***** MATERIAL FOR THE TASK

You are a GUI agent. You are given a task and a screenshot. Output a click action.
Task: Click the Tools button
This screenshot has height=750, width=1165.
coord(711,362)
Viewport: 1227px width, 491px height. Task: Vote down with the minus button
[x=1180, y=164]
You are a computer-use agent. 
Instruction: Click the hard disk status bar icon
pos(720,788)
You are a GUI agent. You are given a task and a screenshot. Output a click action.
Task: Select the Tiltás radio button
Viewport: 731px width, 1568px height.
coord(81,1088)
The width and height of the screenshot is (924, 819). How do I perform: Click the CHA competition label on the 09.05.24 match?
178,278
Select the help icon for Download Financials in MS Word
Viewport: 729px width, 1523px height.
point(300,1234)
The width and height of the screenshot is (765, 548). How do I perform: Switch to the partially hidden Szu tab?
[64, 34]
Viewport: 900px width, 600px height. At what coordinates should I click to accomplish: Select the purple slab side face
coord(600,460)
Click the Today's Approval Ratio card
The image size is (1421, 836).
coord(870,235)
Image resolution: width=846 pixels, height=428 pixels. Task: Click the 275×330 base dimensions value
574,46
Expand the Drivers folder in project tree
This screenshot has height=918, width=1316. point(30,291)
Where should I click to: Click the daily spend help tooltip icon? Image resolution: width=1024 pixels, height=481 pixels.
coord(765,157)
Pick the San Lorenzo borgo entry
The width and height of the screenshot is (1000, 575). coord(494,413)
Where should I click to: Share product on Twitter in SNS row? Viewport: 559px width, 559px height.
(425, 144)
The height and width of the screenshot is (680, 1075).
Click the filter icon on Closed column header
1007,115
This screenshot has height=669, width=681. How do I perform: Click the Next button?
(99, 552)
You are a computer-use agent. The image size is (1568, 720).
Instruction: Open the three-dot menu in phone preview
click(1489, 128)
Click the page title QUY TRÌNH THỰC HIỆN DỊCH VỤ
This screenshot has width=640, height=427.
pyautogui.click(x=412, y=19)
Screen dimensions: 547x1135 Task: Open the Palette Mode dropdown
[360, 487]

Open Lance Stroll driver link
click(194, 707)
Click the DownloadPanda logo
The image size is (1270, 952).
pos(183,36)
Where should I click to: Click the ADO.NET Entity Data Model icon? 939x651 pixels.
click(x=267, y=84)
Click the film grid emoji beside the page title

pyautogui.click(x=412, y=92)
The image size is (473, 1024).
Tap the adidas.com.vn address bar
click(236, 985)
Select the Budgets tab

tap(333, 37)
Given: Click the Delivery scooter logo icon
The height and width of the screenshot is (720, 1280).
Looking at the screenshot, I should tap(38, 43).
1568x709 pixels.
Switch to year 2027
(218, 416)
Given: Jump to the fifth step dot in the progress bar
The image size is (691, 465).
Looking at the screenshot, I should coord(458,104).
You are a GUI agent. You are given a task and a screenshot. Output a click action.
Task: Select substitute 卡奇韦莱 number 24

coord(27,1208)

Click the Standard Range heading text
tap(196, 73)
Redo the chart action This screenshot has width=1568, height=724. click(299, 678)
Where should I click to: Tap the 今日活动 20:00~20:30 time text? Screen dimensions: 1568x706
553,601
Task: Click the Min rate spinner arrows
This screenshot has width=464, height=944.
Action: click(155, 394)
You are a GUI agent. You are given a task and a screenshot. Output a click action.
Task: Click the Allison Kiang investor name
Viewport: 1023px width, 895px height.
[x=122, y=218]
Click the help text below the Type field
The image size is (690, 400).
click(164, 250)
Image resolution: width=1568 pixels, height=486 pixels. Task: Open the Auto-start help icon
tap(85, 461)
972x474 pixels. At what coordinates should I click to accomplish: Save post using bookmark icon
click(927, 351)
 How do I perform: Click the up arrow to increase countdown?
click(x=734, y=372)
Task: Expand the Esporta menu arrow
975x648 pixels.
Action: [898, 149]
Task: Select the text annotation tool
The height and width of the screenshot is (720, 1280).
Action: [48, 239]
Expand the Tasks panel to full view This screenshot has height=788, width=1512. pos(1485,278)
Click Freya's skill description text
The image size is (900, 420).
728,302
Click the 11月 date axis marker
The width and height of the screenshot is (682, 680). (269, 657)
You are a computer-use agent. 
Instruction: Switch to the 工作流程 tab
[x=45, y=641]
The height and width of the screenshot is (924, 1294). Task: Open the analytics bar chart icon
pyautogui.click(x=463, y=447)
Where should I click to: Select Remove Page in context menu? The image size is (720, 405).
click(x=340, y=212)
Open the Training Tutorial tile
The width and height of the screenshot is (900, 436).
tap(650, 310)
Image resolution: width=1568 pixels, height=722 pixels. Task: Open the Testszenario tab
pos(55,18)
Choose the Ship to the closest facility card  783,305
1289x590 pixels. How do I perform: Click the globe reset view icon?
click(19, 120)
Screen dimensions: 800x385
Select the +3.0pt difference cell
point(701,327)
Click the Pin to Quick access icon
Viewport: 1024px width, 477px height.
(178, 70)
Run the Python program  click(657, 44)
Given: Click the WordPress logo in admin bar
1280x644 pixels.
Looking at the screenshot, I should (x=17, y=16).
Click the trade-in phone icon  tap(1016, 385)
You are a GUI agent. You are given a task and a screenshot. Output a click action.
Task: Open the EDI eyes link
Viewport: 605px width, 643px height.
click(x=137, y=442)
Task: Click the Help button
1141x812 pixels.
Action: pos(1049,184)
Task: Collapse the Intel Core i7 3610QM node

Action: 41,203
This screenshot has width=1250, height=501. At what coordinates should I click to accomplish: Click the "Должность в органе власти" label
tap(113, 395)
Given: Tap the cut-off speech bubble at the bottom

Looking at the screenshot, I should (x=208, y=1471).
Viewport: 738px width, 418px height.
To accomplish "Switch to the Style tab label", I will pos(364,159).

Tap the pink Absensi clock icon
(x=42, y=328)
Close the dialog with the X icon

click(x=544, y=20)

**********

Type out every record above once more, exactly.

**RESPONSE TO THIS TASK**
You are a GUI agent. You are given a task and a screenshot. Output a click action.
Task: Click the Tools button
This screenshot has height=750, width=1165.
coord(711,362)
Viewport: 1227px width, 491px height. Task: Vote down with the minus button
[x=1180, y=164]
You are a computer-use agent. 
Instruction: Click the hard disk status bar icon
pos(720,788)
You are a GUI agent. You are given a task and a screenshot. Output a click action.
Task: Select the Tiltás radio button
Viewport: 731px width, 1568px height.
coord(81,1088)
The width and height of the screenshot is (924, 819). How do I perform: Click the CHA competition label on the 09.05.24 match?
178,278
Select the help icon for Download Financials in MS Word
Viewport: 729px width, 1523px height.
point(300,1234)
The width and height of the screenshot is (765, 548). How do I perform: Switch to the partially hidden Szu tab?
[64, 34]
Viewport: 900px width, 600px height. At what coordinates should I click to accomplish: Select the purple slab side face
coord(600,460)
Click the Today's Approval Ratio card
The image size is (1421, 836).
coord(870,235)
Image resolution: width=846 pixels, height=428 pixels. Task: Click the 275×330 base dimensions value
574,46
Expand the Drivers folder in project tree
This screenshot has height=918, width=1316. point(30,291)
Where should I click to: Click the daily spend help tooltip icon? Image resolution: width=1024 pixels, height=481 pixels.
coord(765,157)
Pick the San Lorenzo borgo entry
The width and height of the screenshot is (1000, 575). coord(494,413)
Where should I click to: Share product on Twitter in SNS row? Viewport: 559px width, 559px height.
(425, 144)
The height and width of the screenshot is (680, 1075).
Click the filter icon on Closed column header
1007,115
This screenshot has height=669, width=681. How do I perform: Click the Next button?
(99, 552)
You are a computer-use agent. The image size is (1568, 720).
Instruction: Open the three-dot menu in phone preview
click(1489, 128)
Click the page title QUY TRÌNH THỰC HIỆN DỊCH VỤ
This screenshot has width=640, height=427.
pyautogui.click(x=412, y=19)
Screen dimensions: 547x1135 Task: Open the Palette Mode dropdown
[360, 487]

Open Lance Stroll driver link
click(194, 707)
Click the DownloadPanda logo
The image size is (1270, 952).
pos(183,36)
Where should I click to: Click the ADO.NET Entity Data Model icon? 939x651 pixels.
click(x=267, y=84)
Click the film grid emoji beside the page title

pyautogui.click(x=412, y=92)
The image size is (473, 1024).
Tap the adidas.com.vn address bar
click(236, 985)
Select the Budgets tab

tap(333, 37)
Given: Click the Delivery scooter logo icon
The height and width of the screenshot is (720, 1280).
Looking at the screenshot, I should tap(38, 43).
1568x709 pixels.
Switch to year 2027
(218, 416)
Given: Jump to the fifth step dot in the progress bar
The image size is (691, 465).
Looking at the screenshot, I should coord(458,104).
You are a GUI agent. You are given a task and a screenshot. Output a click action.
Task: Select substitute 卡奇韦莱 number 24

coord(27,1208)

Click the Standard Range heading text
tap(196, 73)
Redo the chart action This screenshot has width=1568, height=724. click(299, 678)
Where should I click to: Tap the 今日活动 20:00~20:30 time text? Screen dimensions: 1568x706
553,601
Task: Click the Min rate spinner arrows
This screenshot has width=464, height=944.
Action: click(155, 394)
You are a GUI agent. You are given a task and a screenshot. Output a click action.
Task: Click the Allison Kiang investor name
Viewport: 1023px width, 895px height.
[x=122, y=218]
Click the help text below the Type field
The image size is (690, 400).
click(164, 250)
Image resolution: width=1568 pixels, height=486 pixels. Task: Open the Auto-start help icon
tap(85, 461)
972x474 pixels. At what coordinates should I click to accomplish: Save post using bookmark icon
click(927, 351)
 How do I perform: Click the up arrow to increase countdown?
click(x=734, y=372)
Task: Expand the Esporta menu arrow
975x648 pixels.
Action: [898, 149]
Task: Select the text annotation tool
The height and width of the screenshot is (720, 1280).
Action: [48, 239]
Expand the Tasks panel to full view This screenshot has height=788, width=1512. pos(1485,278)
Click Freya's skill description text
The image size is (900, 420).
728,302
Click the 11月 date axis marker
The width and height of the screenshot is (682, 680). (269, 657)
You are a computer-use agent. 
Instruction: Switch to the 工作流程 tab
[x=45, y=641]
The height and width of the screenshot is (924, 1294). Task: Open the analytics bar chart icon
pyautogui.click(x=463, y=447)
Where should I click to: Select Remove Page in context menu? The image size is (720, 405).
click(x=340, y=212)
Open the Training Tutorial tile
The width and height of the screenshot is (900, 436).
tap(650, 310)
Image resolution: width=1568 pixels, height=722 pixels. Task: Open the Testszenario tab
pos(55,18)
Choose the Ship to the closest facility card  783,305
1289x590 pixels. How do I perform: Click the globe reset view icon?
click(19, 120)
Screen dimensions: 800x385
Select the +3.0pt difference cell
point(701,327)
Click the Pin to Quick access icon
Viewport: 1024px width, 477px height.
(178, 70)
Run the Python program  click(657, 44)
Given: Click the WordPress logo in admin bar
1280x644 pixels.
Looking at the screenshot, I should (x=17, y=16).
Click the trade-in phone icon  tap(1016, 385)
You are a GUI agent. You are given a task and a screenshot. Output a click action.
Task: Open the EDI eyes link
Viewport: 605px width, 643px height.
click(x=137, y=442)
Task: Click the Help button
1141x812 pixels.
Action: pos(1049,184)
Task: Collapse the Intel Core i7 3610QM node

Action: 41,203
This screenshot has width=1250, height=501. At what coordinates should I click to accomplish: Click the "Должность в органе власти" label
tap(113, 395)
Given: Tap the cut-off speech bubble at the bottom

Looking at the screenshot, I should (x=208, y=1471).
Viewport: 738px width, 418px height.
To accomplish "Switch to the Style tab label", I will pos(364,159).

Tap the pink Absensi clock icon
(x=42, y=328)
Close the dialog with the X icon

click(x=544, y=20)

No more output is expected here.